Ahora bien, el sistema político-económico, en cuanto organismo que ha evolucionado para sobrevivir a los cambios, se ha vuelto particularmente bueno en el arte de asfixiar pasito. Cuando una persona, grupo o entidad no limita su fuerza al momento de poner a alguien en una situación de sumisión, cabe el peligro siempre de que ese alguien se sacrifique aunque sea para incomodar al opresor. Téngase por caso el gueto de Varsovia. Nadie dirá que esa insurrección tenía la esperanza de sobrevivir a la ocupación nazi. El punto es que no les importaba. Les daba lo mismo morir un día u otro pero querían causar el mayor daño antes de que eso pasara. Era un acto de resistencia ante el inevitable estrangulamiento. La mayoría de las grandes revoluciones ocurren cuando la gente ya no puede seguir viviendo con normalidad. Sin embargo, hay también un sin número de revoluciones que nunca ocurrieron porque los oprimidos alcanzaban a conformarse con una suerte de normalidad. El sistema ha aprendido lograr que ése sea el caso más frecuente.
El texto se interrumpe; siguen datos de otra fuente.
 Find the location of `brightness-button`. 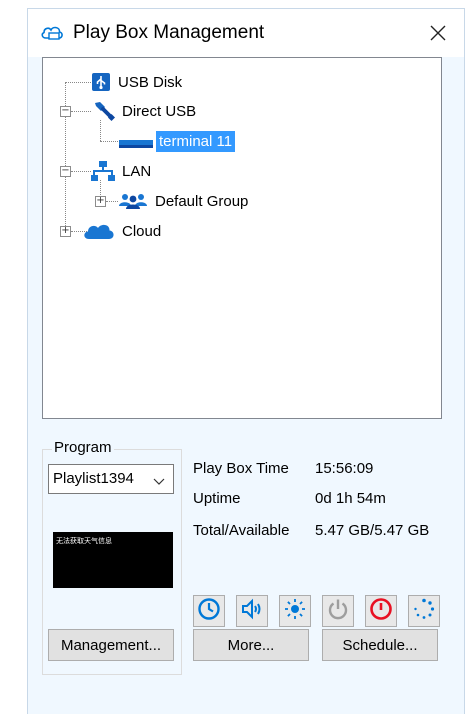

brightness-button is located at coordinates (295, 611).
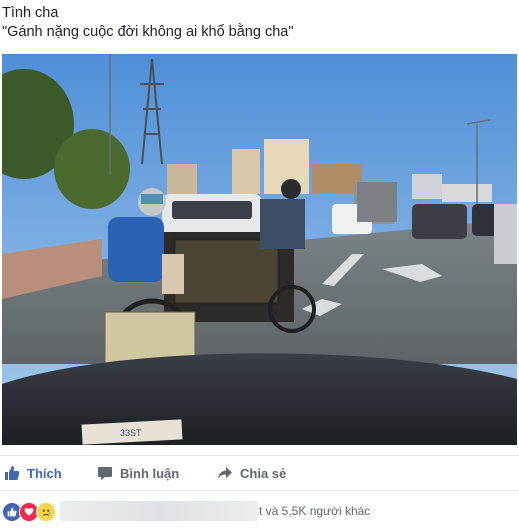 The height and width of the screenshot is (529, 519). Describe the element at coordinates (12, 473) in the screenshot. I see `thumbs-up-icon` at that location.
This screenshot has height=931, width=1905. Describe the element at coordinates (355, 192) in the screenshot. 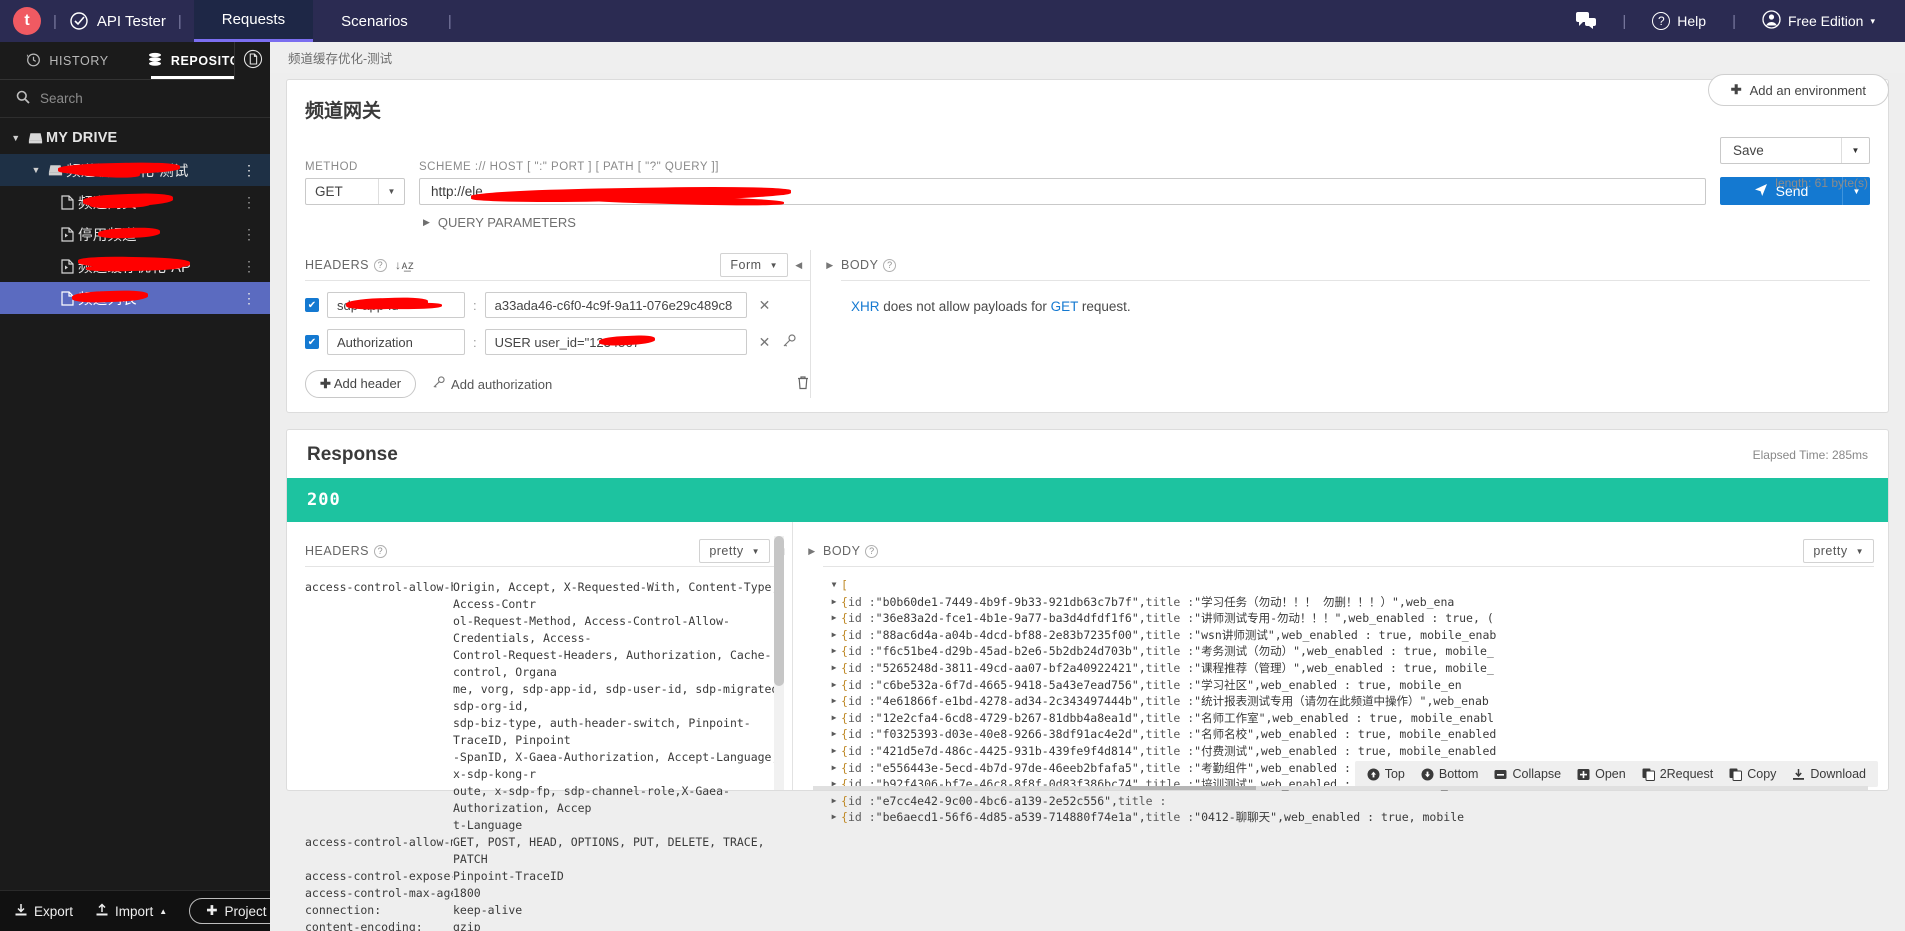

Toda la reflexión que venimos realizando ocurre en el marco de modos de vida que no estamos dispuestos a sacrificar y de una sensibilidad relativamente alta. Malcolm Gladwell tiene razón cuando acusa a los tuiteros y a los facebookeros de no ser tan valientes como Martin Luther King y de no estar tan unidos como las comunidades negras que se organizaron por jerarquías en las iglesias que concurrían. Uno podría citar la revolución de Egipto y la de Libia, pero seguiría siendo cierto el argumento de Gladwell. Lo que no considera es que para posibilitar la revolución no es necesario exceder nuestros límites o decirle a la gente que sus vidas no son dignas de ser vividas. Después de todo, el mundo no está tan mal como antes. Debemos, por el contrario, plantearla de un modo tal que el obstáculo sea la pereza y no el miedo. Para eso es necesario el nivel de organización que promete Internet; para eso es necesario que sepamos que los otros saben que sabemos que todos estamos inconformes; para eso es necesario que las protestas duren meses y no décadas; para eso es necesario entender que no vamos a cambiar el sistema con guillotinas sino con risas. Si el emperador también tiene Twitter, a lo mejor no se verá obligado a continuar con la farsa y, si tiene Facebook, seguro pone “attending” cuando lo invitemos a la revolución.
Texto publicado originalmente en la revista Hoja Blanca, www.hojablanca.net
*Bogotá, 1986. Literato de la Javeriana con énfasis en filosofía. Trabaja en el Colegio Unidad Pedagógica como profesor de lenguaje y lleva el blog Press Play en la revista Hoja Blanca (www.hojablanca.net). Es director y escritor de contenidos de la Casa de la Historia y vocero de la Asociación Nacional de Go.
[1] Anonymous es un grupo que fomenta actos de desobediencia civil a través de Internet. Zeitgeist, por su parte, promueve el Proyecto Venus a partir de una crítica recalcitrante al modelo económico actual.